インタラクティブな変化はスクロール量に対してだけでなく、マウスカーソルの位置に対応したエフェクトも控えめですが実装されています。
いわゆる RGB ディストーション系のエフェクトで、微妙に RGB の各チャンネルがずれるような演出となっています。
さらに、静止画ではどうしても伝えられないのですが、マウスカーソルの位置に応じてライトの位置も変化するようになっていますね。
ライトの動きがなんかちょっと独特な感じで、スペキュラっぽい強い反射のような光沢が結構ダイナミックに動きます。白っぽく輝く強い反射が画面内をスッと横切る感じは見ていて気持ちがいいです。

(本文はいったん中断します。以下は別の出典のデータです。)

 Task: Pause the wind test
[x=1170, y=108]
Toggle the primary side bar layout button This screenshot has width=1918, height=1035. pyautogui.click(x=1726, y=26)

カメラアングルによってはクラウンの内側が見える場面もあるのですが、こちらも光の加減によって凹凸が見えるような感じに考慮されていて、ビジュアルの情報量が多いです。
今回のサイトの 3D 表現は、WebGL の経験や CG の基礎知識があるとノーマルマップを使っていることがわかると思うのですが、特にクラウンの裏側に彫り込まれた模様なんかは、実際にジオメトリに凹凸があるわけではありません。
法線を焼き込んだ法線マップを参照しながらライティングをすることで、まるであたかもそこに凹凸があるかのように見せるという、比較的古典的な CG のテクニックの1つですね。
かなりジオメトリの近くまでカメラが寄ったり、逆に離れたりするので、法線マップを使った表現がどういった効果を及ぼしているのか、あまり詳しくない方はそういった視点で観察してみるというのもいいかもしれません。
WebGL の表現に偏って見てきたのですが、今回のサイトはフォントの選び方や SVG 素材のデザインなども統一感があり、CG の雰囲気も含めて全体の空気感をうまく演出していると思います。
マウスカーソルの位置に応じてインタラクティブに発生するエフェクトはかなり控えめな感じですが、それがまた表現の温度感としてはちょうどいい感じで結構しっかり考えてあるなという感じがします。
ノーマルマップを使った凹凸表現も、かなり質感向上につながっていて上手な使い方だと思います。
ぜひチェックしてみてください。